Segment Start: EXTRACTED RECORDS

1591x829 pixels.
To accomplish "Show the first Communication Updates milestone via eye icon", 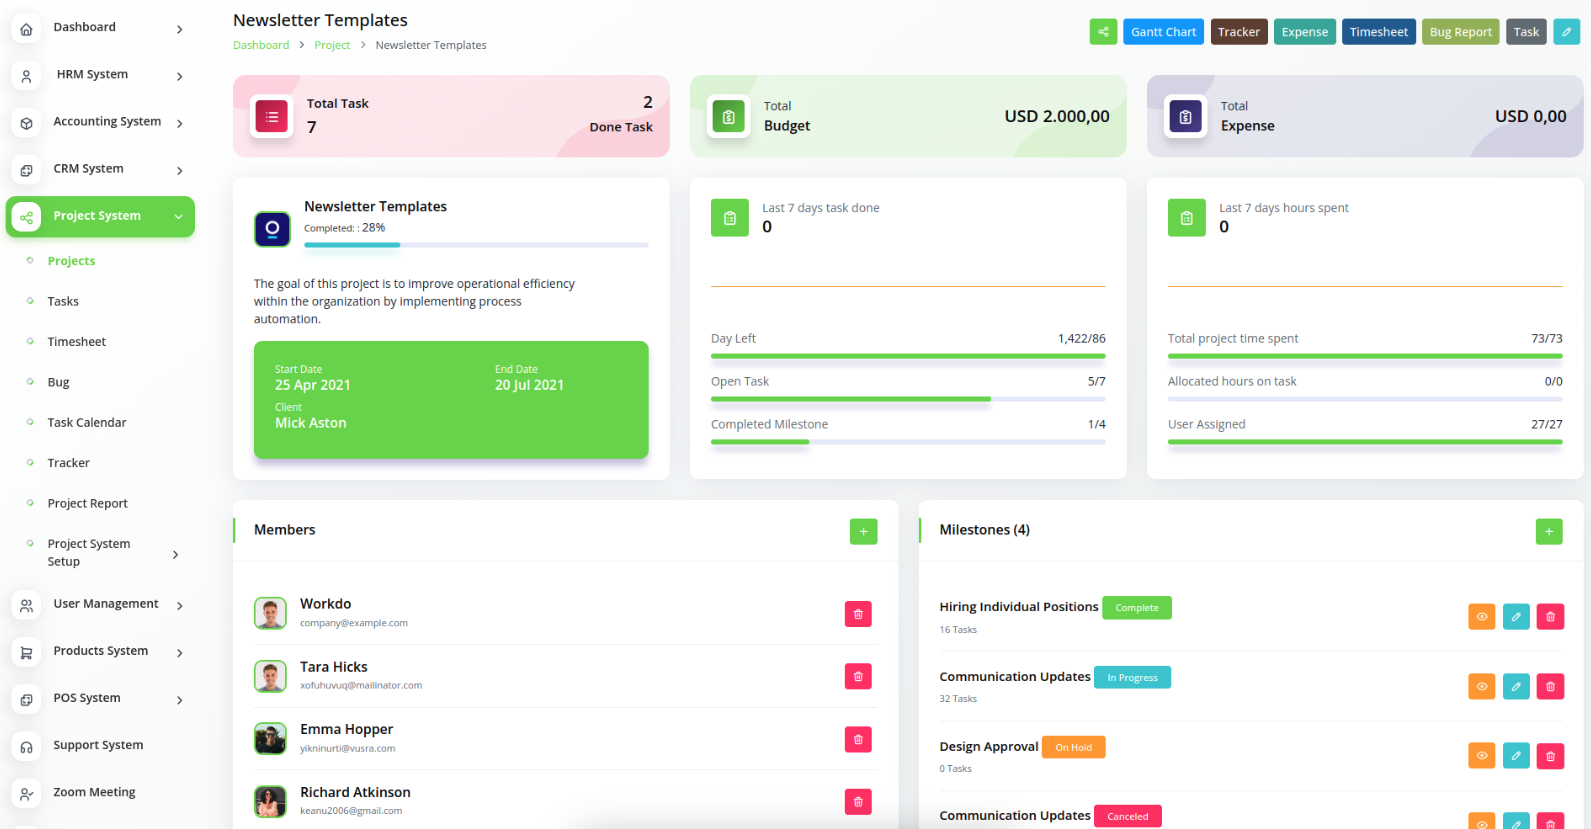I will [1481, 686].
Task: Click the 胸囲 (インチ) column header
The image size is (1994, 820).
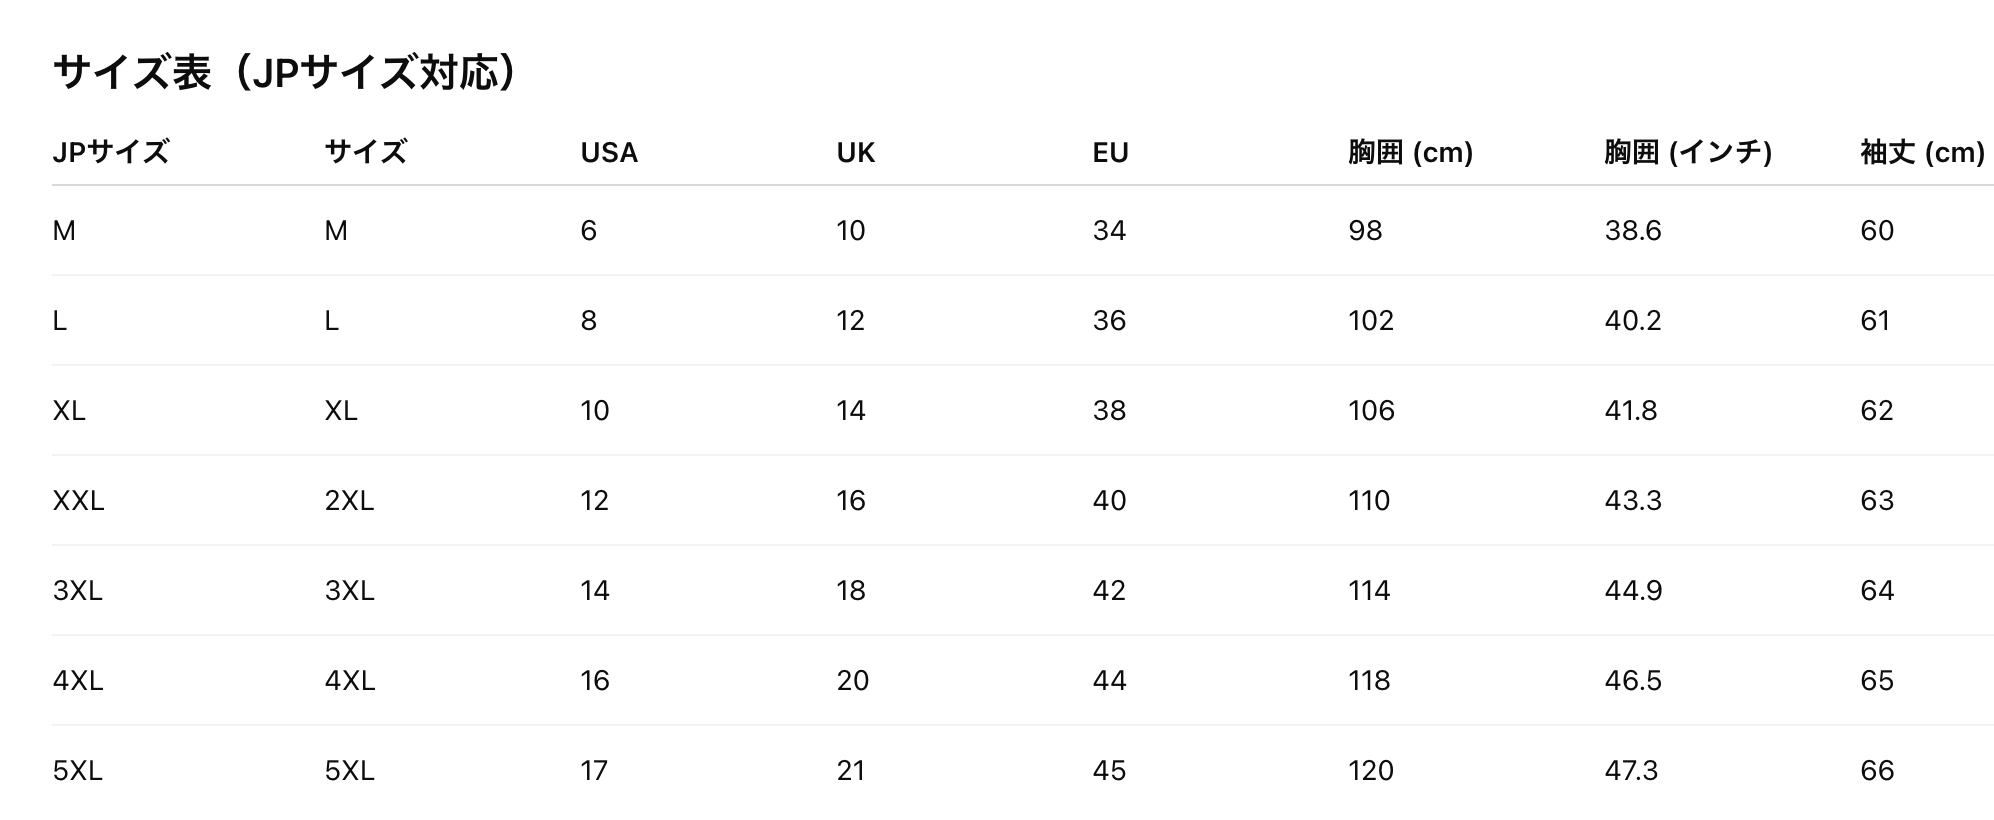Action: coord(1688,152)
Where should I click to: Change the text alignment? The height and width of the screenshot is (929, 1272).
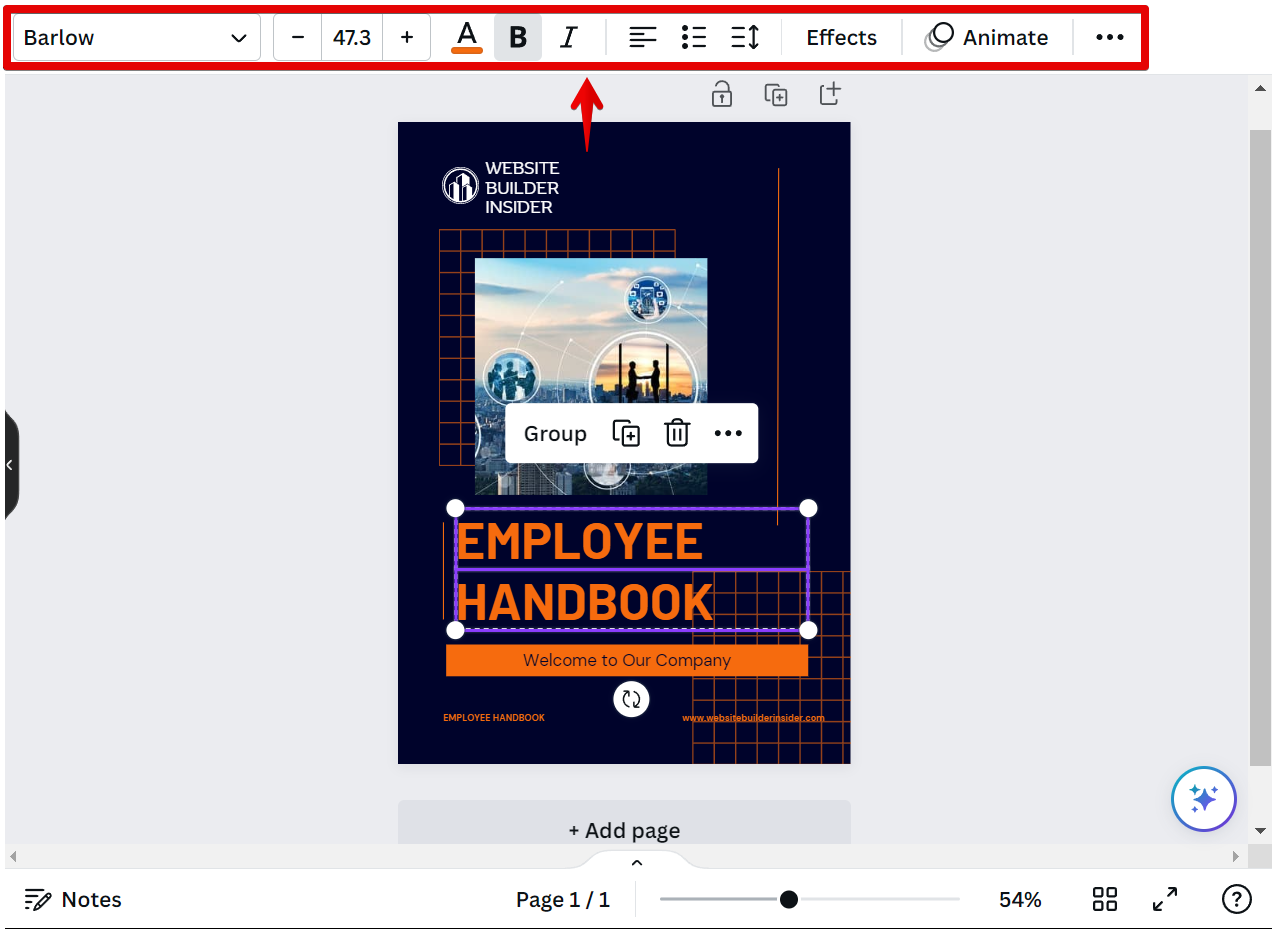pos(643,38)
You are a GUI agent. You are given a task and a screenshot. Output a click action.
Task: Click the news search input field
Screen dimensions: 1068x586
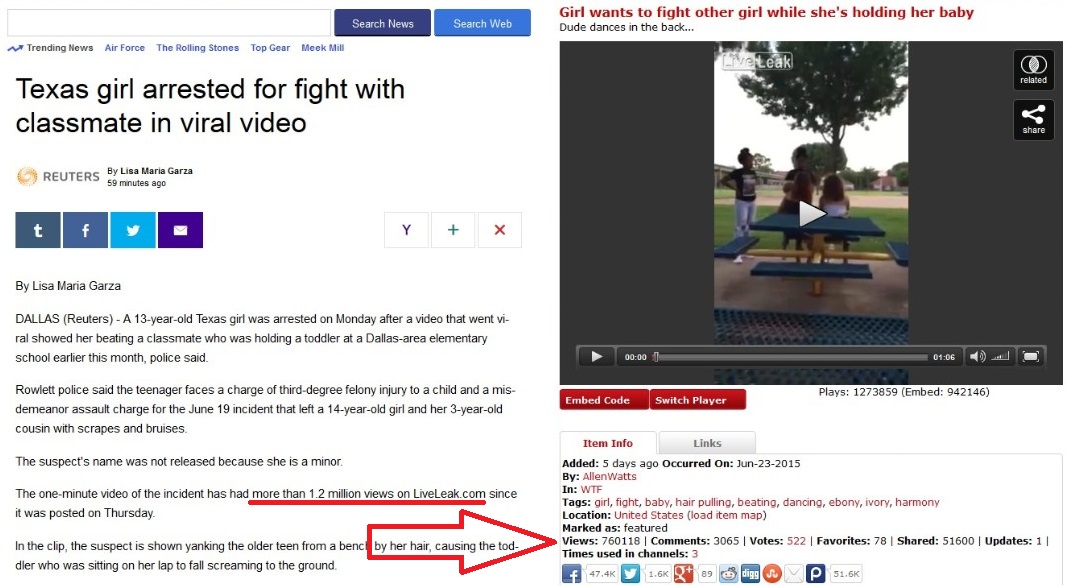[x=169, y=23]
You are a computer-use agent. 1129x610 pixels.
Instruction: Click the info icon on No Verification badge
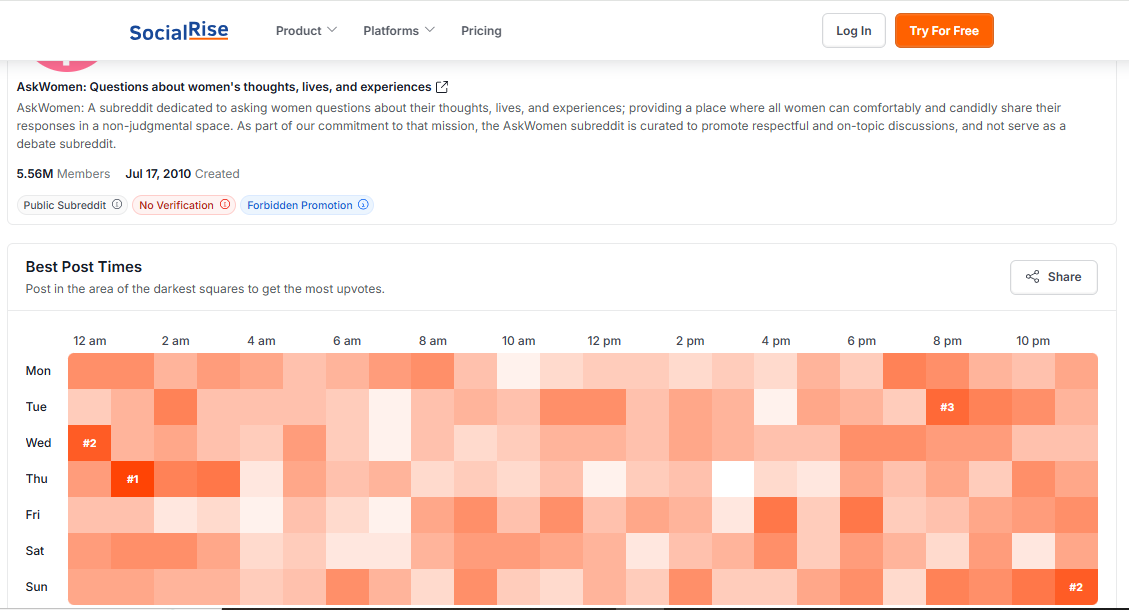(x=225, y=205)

Segment End: EXTRACTED RECORDS

INSTRUCTIONS TO FOLLOW:
Please output, exactly and with no pictures, only the lines from the one containing "Where should I" through the final line of the records above.

FINISHED EXERCISE:
Where should I click to: Change the text alignment? The height and width of the screenshot is (929, 1272).
pos(643,38)
You are a GUI agent. You are given a task and a screenshot. Output a click action.
Task: Click the news search input field
Screen dimensions: 1068x586
[x=169, y=23]
You are a computer-use agent. 1129x610 pixels.
Instruction: Click the info icon on No Verification badge
(x=225, y=205)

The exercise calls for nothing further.